■ **What the exercise asks**
Reproduce only the items from the one containing "bialorus (838, 2289)" down to the one containing "Maj - 2022 (824, 558)", changing "dunaj" to "Dunaj" and leaving everything else unchanged.

■ **Part of a data file**
####
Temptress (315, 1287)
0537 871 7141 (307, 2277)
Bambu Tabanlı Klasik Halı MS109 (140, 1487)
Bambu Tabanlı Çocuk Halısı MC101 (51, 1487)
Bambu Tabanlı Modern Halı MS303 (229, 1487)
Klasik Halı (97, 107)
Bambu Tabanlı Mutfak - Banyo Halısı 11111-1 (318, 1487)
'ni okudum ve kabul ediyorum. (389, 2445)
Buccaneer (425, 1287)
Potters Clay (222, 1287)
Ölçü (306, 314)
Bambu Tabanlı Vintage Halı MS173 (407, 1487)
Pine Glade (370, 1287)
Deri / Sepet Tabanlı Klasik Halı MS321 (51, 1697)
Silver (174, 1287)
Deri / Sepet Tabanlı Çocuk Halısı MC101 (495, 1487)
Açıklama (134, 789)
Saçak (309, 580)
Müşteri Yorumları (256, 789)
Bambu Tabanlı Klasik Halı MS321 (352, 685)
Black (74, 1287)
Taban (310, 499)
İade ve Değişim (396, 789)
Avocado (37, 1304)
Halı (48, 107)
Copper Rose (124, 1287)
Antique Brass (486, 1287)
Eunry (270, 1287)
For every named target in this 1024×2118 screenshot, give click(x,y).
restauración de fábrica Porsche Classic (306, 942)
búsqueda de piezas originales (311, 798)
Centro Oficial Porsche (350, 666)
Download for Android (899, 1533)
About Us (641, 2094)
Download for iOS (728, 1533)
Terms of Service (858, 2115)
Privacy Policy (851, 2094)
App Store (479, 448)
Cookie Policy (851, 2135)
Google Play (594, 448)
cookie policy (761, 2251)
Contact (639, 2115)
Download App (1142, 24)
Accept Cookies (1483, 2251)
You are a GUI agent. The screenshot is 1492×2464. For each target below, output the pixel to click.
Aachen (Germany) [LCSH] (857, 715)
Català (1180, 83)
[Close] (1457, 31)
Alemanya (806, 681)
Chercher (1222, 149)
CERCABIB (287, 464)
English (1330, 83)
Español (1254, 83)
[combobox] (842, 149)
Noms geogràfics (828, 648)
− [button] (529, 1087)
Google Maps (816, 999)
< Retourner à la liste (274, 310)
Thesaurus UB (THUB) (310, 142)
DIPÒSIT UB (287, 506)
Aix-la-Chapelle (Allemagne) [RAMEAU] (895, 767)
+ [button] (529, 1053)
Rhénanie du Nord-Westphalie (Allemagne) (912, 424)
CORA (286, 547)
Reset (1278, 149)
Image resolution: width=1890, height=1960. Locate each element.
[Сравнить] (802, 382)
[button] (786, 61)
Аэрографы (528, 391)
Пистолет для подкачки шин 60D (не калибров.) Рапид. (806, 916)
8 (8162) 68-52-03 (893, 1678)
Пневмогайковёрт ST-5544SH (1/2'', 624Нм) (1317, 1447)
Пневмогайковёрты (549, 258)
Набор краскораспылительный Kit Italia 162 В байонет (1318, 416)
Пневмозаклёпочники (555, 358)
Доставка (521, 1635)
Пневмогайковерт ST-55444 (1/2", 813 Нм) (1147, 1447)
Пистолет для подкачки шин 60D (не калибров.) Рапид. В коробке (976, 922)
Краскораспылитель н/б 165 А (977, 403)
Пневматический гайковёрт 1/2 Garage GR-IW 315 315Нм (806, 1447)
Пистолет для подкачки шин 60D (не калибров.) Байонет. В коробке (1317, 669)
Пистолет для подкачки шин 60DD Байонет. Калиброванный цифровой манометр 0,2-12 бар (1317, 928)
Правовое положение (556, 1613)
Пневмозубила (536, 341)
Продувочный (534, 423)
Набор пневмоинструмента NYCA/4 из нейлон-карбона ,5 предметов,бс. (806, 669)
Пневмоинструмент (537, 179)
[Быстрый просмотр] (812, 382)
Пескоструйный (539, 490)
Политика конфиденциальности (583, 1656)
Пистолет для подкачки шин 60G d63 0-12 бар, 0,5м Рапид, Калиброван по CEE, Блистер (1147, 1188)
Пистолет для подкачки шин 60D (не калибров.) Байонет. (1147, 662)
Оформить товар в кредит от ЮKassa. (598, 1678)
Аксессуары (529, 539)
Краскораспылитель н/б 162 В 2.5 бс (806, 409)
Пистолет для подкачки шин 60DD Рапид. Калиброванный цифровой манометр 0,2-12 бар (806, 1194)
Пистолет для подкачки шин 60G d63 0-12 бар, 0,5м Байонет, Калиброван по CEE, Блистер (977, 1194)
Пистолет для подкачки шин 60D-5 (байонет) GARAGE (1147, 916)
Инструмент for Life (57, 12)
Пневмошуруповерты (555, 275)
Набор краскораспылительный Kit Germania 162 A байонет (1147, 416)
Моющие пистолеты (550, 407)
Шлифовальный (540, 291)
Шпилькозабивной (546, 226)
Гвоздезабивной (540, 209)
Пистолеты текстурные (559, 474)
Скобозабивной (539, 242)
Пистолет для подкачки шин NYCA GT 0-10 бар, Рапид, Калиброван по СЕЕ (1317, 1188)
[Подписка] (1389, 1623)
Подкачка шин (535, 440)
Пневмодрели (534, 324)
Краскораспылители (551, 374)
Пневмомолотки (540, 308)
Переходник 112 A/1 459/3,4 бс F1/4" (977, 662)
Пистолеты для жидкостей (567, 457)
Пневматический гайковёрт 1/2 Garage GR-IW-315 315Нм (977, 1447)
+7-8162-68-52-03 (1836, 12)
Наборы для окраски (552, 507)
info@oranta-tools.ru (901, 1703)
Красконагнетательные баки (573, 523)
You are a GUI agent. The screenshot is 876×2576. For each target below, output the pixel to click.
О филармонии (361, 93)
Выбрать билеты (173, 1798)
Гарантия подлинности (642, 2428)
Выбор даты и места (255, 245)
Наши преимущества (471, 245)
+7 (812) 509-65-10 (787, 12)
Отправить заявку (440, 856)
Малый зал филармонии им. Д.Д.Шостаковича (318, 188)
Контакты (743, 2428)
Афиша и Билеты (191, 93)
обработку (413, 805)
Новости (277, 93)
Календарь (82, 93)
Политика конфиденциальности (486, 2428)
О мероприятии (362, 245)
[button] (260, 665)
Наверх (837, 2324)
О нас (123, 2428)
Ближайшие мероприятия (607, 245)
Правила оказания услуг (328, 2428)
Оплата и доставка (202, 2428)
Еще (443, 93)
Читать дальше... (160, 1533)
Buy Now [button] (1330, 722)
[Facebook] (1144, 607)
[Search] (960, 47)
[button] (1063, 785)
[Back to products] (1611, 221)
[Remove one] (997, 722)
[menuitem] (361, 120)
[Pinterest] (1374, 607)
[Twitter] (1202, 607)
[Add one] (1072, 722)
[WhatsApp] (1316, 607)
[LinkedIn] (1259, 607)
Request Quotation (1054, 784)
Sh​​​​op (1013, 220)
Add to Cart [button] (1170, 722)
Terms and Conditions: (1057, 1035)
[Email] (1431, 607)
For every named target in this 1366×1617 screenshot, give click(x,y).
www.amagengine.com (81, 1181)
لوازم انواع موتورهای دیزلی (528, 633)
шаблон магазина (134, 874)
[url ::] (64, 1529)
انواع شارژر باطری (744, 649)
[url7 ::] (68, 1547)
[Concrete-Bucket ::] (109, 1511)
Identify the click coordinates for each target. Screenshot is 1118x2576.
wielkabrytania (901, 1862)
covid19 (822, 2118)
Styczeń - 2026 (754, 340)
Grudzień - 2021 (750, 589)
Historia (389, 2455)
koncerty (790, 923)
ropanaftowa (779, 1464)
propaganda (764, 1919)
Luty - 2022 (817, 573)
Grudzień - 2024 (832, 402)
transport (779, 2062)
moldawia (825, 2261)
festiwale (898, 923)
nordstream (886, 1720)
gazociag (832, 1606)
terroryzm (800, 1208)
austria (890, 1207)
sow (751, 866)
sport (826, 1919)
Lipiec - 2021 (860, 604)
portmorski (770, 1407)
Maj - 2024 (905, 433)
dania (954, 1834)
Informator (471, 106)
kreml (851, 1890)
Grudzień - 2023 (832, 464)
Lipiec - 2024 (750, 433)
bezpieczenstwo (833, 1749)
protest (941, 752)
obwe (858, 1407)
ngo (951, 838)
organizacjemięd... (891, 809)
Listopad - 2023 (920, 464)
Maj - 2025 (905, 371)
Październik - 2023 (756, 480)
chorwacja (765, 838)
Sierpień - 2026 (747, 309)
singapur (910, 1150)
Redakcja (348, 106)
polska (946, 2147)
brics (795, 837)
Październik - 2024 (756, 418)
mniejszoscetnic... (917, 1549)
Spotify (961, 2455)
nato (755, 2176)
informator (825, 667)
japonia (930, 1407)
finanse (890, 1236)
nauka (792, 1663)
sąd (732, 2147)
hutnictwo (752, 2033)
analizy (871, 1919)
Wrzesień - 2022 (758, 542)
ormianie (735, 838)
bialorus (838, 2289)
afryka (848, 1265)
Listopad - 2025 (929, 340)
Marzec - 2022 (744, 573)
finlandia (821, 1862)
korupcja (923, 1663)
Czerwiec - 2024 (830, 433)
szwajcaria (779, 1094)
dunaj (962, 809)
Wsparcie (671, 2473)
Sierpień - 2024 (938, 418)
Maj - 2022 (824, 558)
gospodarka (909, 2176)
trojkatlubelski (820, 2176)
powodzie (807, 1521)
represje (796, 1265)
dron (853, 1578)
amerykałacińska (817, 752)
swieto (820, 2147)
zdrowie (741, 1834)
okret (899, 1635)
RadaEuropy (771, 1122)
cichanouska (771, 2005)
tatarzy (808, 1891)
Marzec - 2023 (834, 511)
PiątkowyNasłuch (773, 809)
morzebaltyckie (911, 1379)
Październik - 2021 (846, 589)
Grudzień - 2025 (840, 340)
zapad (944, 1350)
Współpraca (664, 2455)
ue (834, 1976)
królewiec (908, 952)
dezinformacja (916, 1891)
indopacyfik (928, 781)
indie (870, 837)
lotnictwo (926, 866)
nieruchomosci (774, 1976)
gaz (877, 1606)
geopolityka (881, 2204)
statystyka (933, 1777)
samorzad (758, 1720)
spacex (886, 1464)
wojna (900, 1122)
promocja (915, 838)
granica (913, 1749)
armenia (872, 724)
####
■ **Finished exercise**
bialorus (838, 2289)
afryka (848, 1265)
Listopad - 2025 (929, 340)
Marzec - 2022 (744, 573)
finlandia (821, 1862)
korupcja (923, 1663)
Czerwiec - 2024 (830, 433)
szwajcaria (779, 1094)
Dunaj (962, 809)
Wsparcie (671, 2473)
Sierpień - 2024 (938, 418)
Maj - 2022 (824, 558)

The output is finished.